• **Data supplied**:
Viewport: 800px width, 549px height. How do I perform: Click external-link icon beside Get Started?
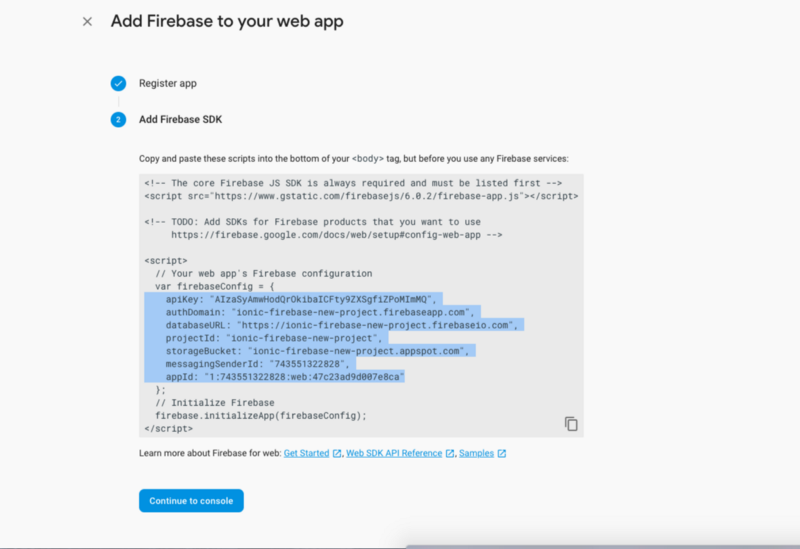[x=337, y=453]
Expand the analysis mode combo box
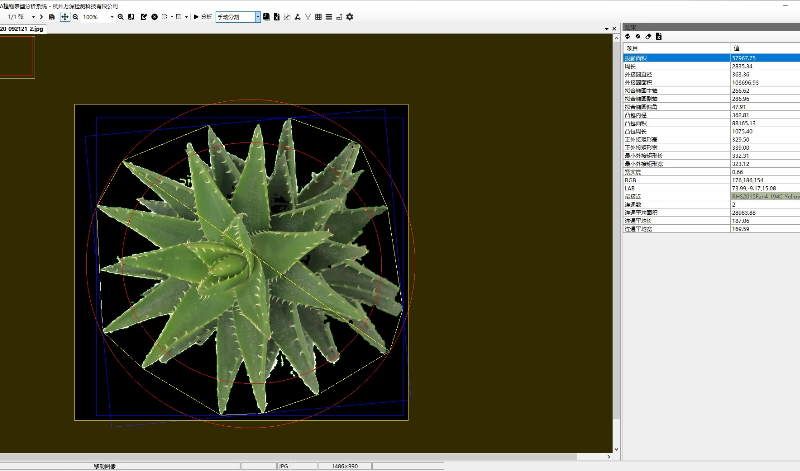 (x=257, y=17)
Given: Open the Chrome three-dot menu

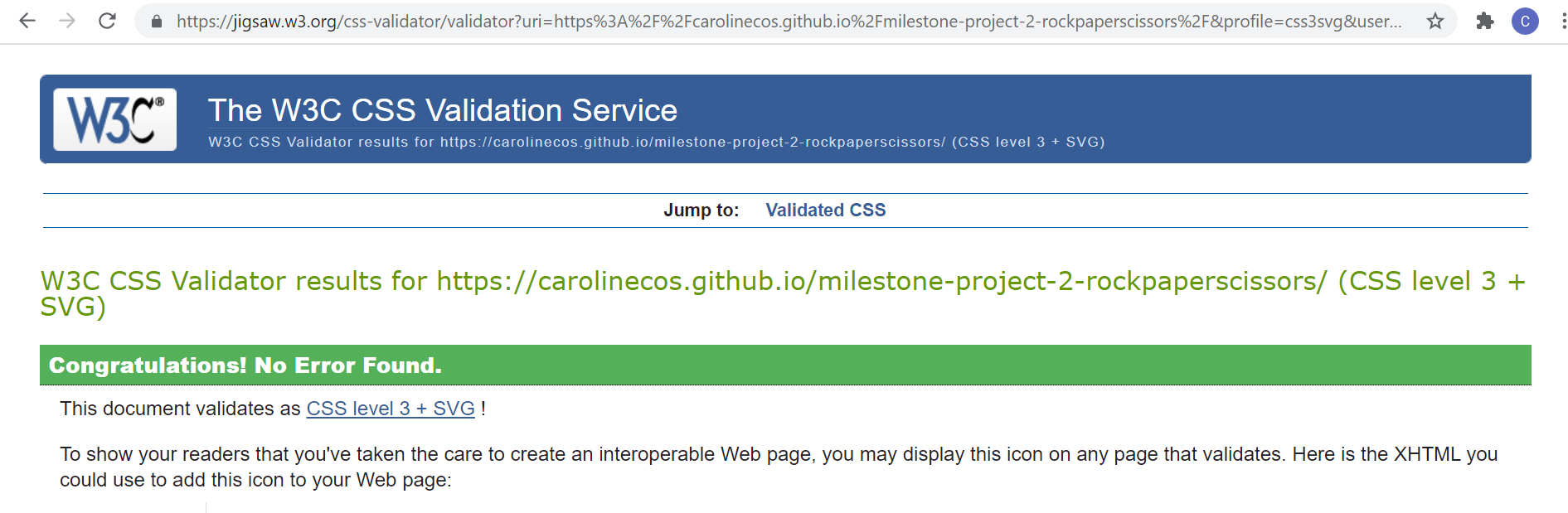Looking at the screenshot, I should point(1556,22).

• **Written problem**:
Render each line of the material above as a string in a JSON list, omitting blank lines and leaving out the pictures.

• **Finished exercise**:
[
  "Viewport: 800px width, 549px height. How do I perform: Click external-link icon beside Get Started?",
  "[x=337, y=453]",
  "Expand the analysis mode combo box",
  " (x=257, y=17)",
  "Given: Open the Chrome three-dot menu",
  "Looking at the screenshot, I should point(1556,22)."
]